His is an investigation that transfers the representation of perception and the meaning from other media back into his involvement with painting. Ligon thereby redefines the rhetoric of painting, not only in relation to contested concepts of black culture and impurities in artmaking (for example, his chance addition of coal dust to paint), but also with regard to the formal concerns of painting. The works in Glenn Ligon : Some Changes confront a complex and often contradictory relationship with dominant modernist paradigms for seeing, and the artist’s vocabulary for painting and mixed-media work alike. Ligon’s self-imposed parameters for interpreting his visual languaging - as an extended action - are admirable in their idealism.


Glenn Ligon_Portrait
Glenn Ligon_Portrait
 
Ligon is quick to establish guidelines for his visual vocabulary and his technique when he states, “There is always that push/pull in the work, of the desire for legibility and disappearance of the text”.2 His technique is obviously highly self-referential: a technique that magnifies, animates, avoids, removes, reveals and extends the self-referential. If the artist’s parameters for technique are accepted, then what is it that defines Ligon’s evolving vocabulary - a vocabulary that investigates space and politics between the legible and the invisible self ?

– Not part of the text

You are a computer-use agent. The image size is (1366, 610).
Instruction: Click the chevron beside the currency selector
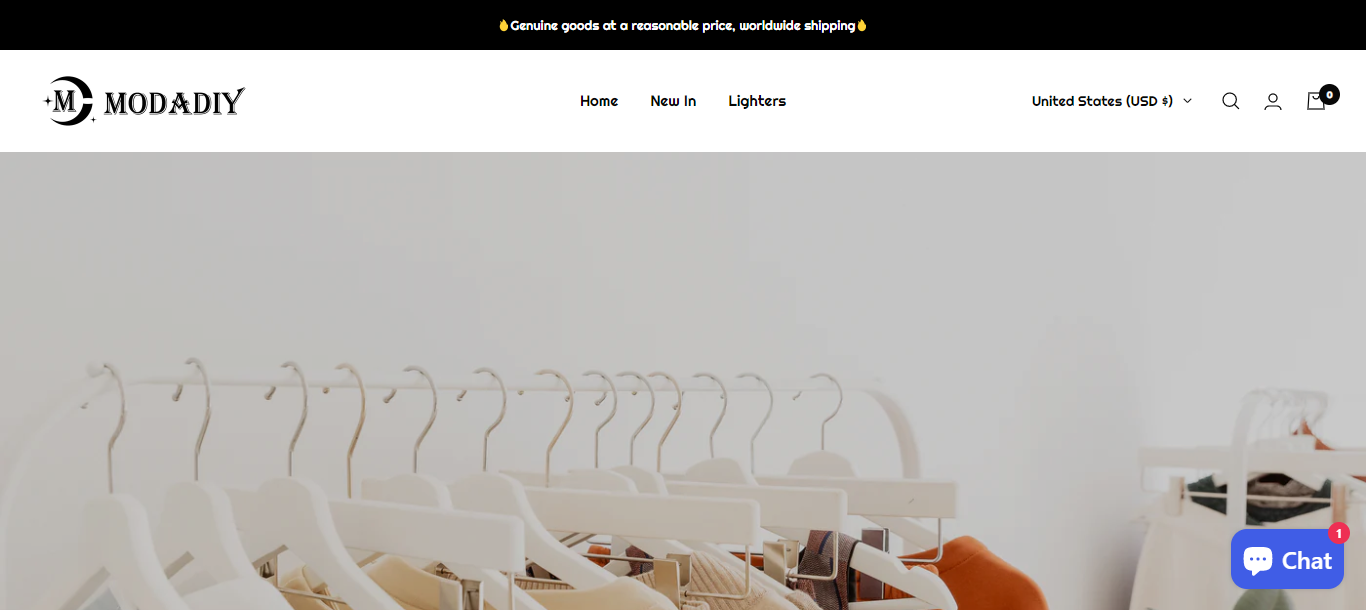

What about the rhetoric of images : the specific temporal, topical, personal, and socio-political conditions that shape the work? How are Ligon’s vocabulary, his techniques, and his concerns, reworked over time, from one medium to another? These are some of the questions that inform the curatorial directions of Glenn Ligon : Some Changes. Catalog essayists Huey Copeland and Darby English interpret the development of Ligon’s oeuvre as a continuum of public and private constructions of identity. Ligon’s work reflects a performative investigation of appearances, and the gaze that links disparate appearances to form a critical representation of reality.